It is getting to the point where it seems assured that South America will produce record crops.
Crop stages are reaching the point where weather events have a declining impact on yield.
So market attention is shifting northward to the coming American crop.
The continuing drought in the Plains and Midwest is becoming more worrisome as we get closer to seeding.
Looking at the price relationship between new crop corn and soybeans finds that the economic balance is clearly in favour of corn.
This week’s story by Robert Arnason delves deeper into the corn seeding outlook, but in this column let’s focus on acreage.
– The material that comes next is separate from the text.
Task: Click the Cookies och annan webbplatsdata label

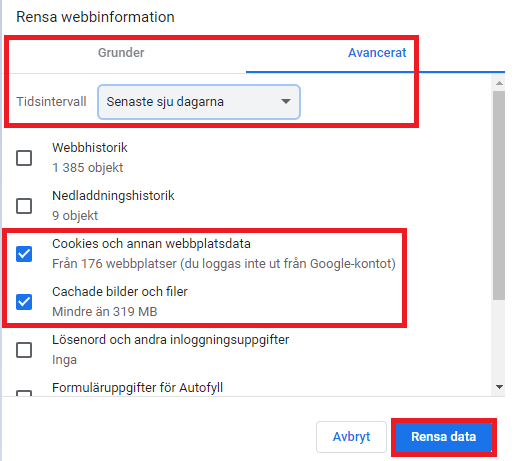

The influential analytics firm Informa Economics last week raised its forecast for 2013 U.S. corn area to 99.3 million acres from 99.03 million in a previous forecast.
That would be an increase of 2.15 million acres over last year’s crop.
If American farmers top 99 million acres of corn, it would be the largest seeded area since the Depression year of 1936.
That would represent a remarkable comeback for a crop that had plunged to less than 65 million acres in 1969. There simply was not enough demand for America’s productive capacity and prices were low. This was just before Russia began making big wheat purchases.
Also, new soybean varieties were starting to become attractive alternatives in the 1960s and 1970s.
Corn bounced back in the 1980s, but continued competition from soybeans meant it never climbed much above the 80 million acre mark. But then the ethanol boom began to drive corn prices high and improved varieties lifted yields, which attracted acres back to the crop.
Acreage has climbed back to the level of the 1930s, but modern production is light years ahead of what farmers could produce back then.
In 1936, yield potential was a fraction of what it is today and to top it off bad weather slashed the yield 23 percent from the previous year.
Yield was a paltry 18.6 bushels an acre and production totalled only 1.26 billion bu.
That same acreage will likely produce more than 14.5 billion bu. in the coming crop year.
While we are looking at statistics, here are some on China’s oilseed demand. It shows that although soybeans dominate the trade, demand for canola last year grew much faster than for soybeans.
Data from China shows its imports of Canadian canola seed in calendar year 2012 totalled 2.93 million tonnes, an increase of 134 percent over the previous year.
Canola oil imports from Canada were 1.32 million tonnes, an increase of 113 percent.
Canola meal imports from Canada were 314,087 tonnes, down 56 percent from the previous year.
China imported 58.4 million tonnes of soybeans, an increase of 11 percent.
Of that, 44 percent came from the United States, 41 percent from Brazil, 10 percent from Argentina and three percent from Uruguay.
China imported 1.83 million tonnes of soy oil, an increase of about 60 percent.
Of that, 50 percent came from Brazil, 38 percent came from Argentina and 11 percent from the U.S.
China also imported 6.34 million tonnes of palm oil from Malaysia and Indonesia, an increase of 7.26 percent.